Exercise task — In the forum thread about the metal part covering a chipset, what does the first reply say that part is?

Provided passage —

# Metal thing covered over chipset



## zipzappy (May 11, 2007)

hi ive been having problem recently with this PC, the motherboard is this one (http://www.motherboard.cz/mb/ecs/K7VZA.htm) 

I was curious, theres this metal thing covering over the chip set it kinda looks like the part in this picture (http://www.build-your-own-cheap-computer.com/images/Motherboard-9.jpg) that's labeled "J", it fell off i tried putting it back on but couldn't, could this pose any problems for me?


----------



## magnethead (Mar 18, 2006)

that's the heatsink. Without it, the chipset will boil into a nice not-RMA-able mess. 

You'll need to get new thermal paste, reapply it, then re-install the clip or spring (if present) that usually holds it clamped down.


----------



## zipzappy (May 11, 2007)

i have this thing that came with either my CPU or motherboard, cant remember cause it was a barebones kit, anyway its says "heatsink compounds" and it also says "For CPU Cooler Used" and it also says "thermal conductivity" and thermal resistance" can i use this for the job?


----------



## stressfreesoul (Mar 17, 2008)

Source excerpt —
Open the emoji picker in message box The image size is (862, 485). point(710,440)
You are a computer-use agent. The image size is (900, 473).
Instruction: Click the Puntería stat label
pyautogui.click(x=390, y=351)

Answer in full — The heatsink.